> [Directions]
a) Rewrite the stretch of the arbitration text from "WHOA... I Never" through "Don't believe this?", substituting "credit union" for "bank".
b) According to the arbitration text, who pays the arbitrator's fees in California?

> [Text]

What is  Arbitration?

In private, binding contractual arbitration:
There is no court, no court judge, no jury, and as amazing as this sounds, NO RULES.
A dispute is decided by one person, a private party, typically a lawyer.
In California, the arbitrator's fees are paid by the employer, NOT by your taxes.
Since there are few rules in private arbitration "anything can happen."  
The decision rendered by a private arbitrator is "99.9 %" binding and neither party can appeal the result.  Even "an error of law apparent on the face of the [decision] that causes substantial injustice does not provide grounds for [an appeal]." California Supreme Court in the Moncharsh decision (1992).  In other words, if the arbitrator adds 2 + 2 and says that totals 5, too bad, his or her decision cannot be appealed to the courts to correct the error.
NOTE:  If there exists an arbitration agreement between the parties, both parties may choose to ignore the agreement and proceed with court litigation.  Why would one choose to ignore enforcing an agreement to arbitrate?  One or both parties may conclude that the case is too complex or extensive to allow or trust it to go through the less rigid and unpredictable arbitration process.  In a situation where both sides desire court litigation, neither side makes a peep that an agreement to arbitrate exists.  In effect, both sides have implicitly " modified" the agreement to arbitrate by proceeding to court.
If there exists an agreement to arbitrate and one side wants to avoid arbitration, the other party can petition the court to compel enforcement of the arbitration agreement. 
WHOA... I Never Agreed to Arbitrate!

Oh yes you did.  Generally, without your knowledge or understanding [but nevertheless with your "consent"], you most likely have agreed to arbitrate disputes and claims, in more situations than you think.  You can be sure that your insurance carriers, bank, Internet Service Provider, telephone company, cable TV, software companies, etc., have all obtained your "agreement" to arbitrate claims.  Don't believe this? 

Look through any consumer contract, insurance policy, etc. that you have signed or been given by the companies providing services to you.  The agreement to arbitrate is in there, typically buried somewhere deep in the papers, folder, mail insert, policy, application, contract, license, or other materials.

How Does Employment Arbitration Come About?

> [Given data]
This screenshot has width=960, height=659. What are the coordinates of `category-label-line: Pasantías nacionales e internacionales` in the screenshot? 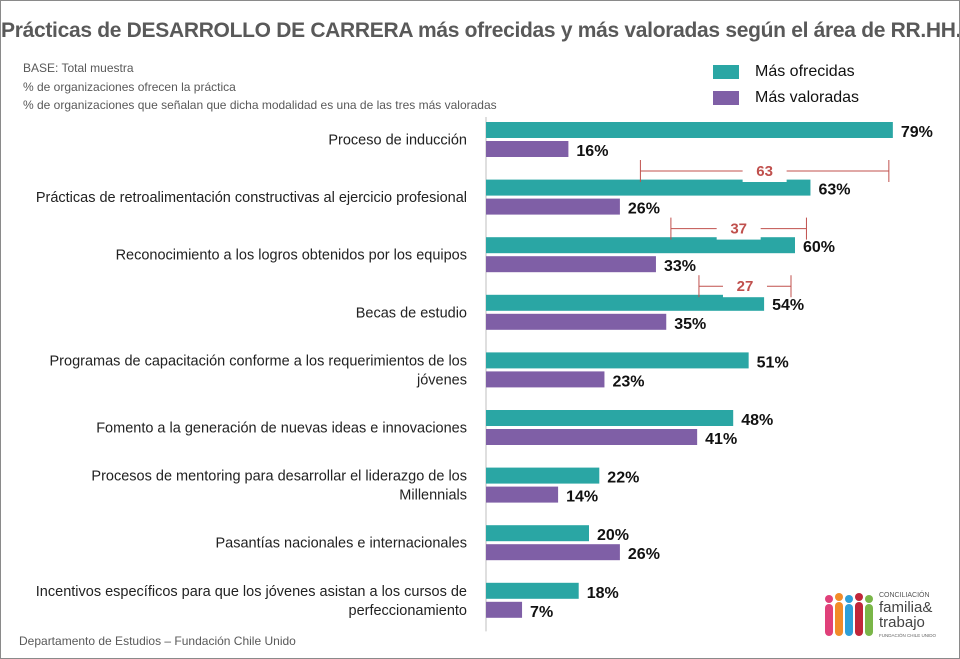 It's located at (342, 544).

> [Results for each task]
a)
WHOA... I Never Agreed to Arbitrate!

Oh yes you did.  Generally, without your knowledge or understanding [but nevertheless with your "consent"], you most likely have agreed to arbitrate disputes and claims, in more situations than you think.  You can be sure that your insurance carriers, credit union, Internet Service Provider, telephone company, cable TV, software companies, etc., have all obtained your "agreement" to arbitrate claims.  Don't believe this?

b) The employer pays them, not your taxes.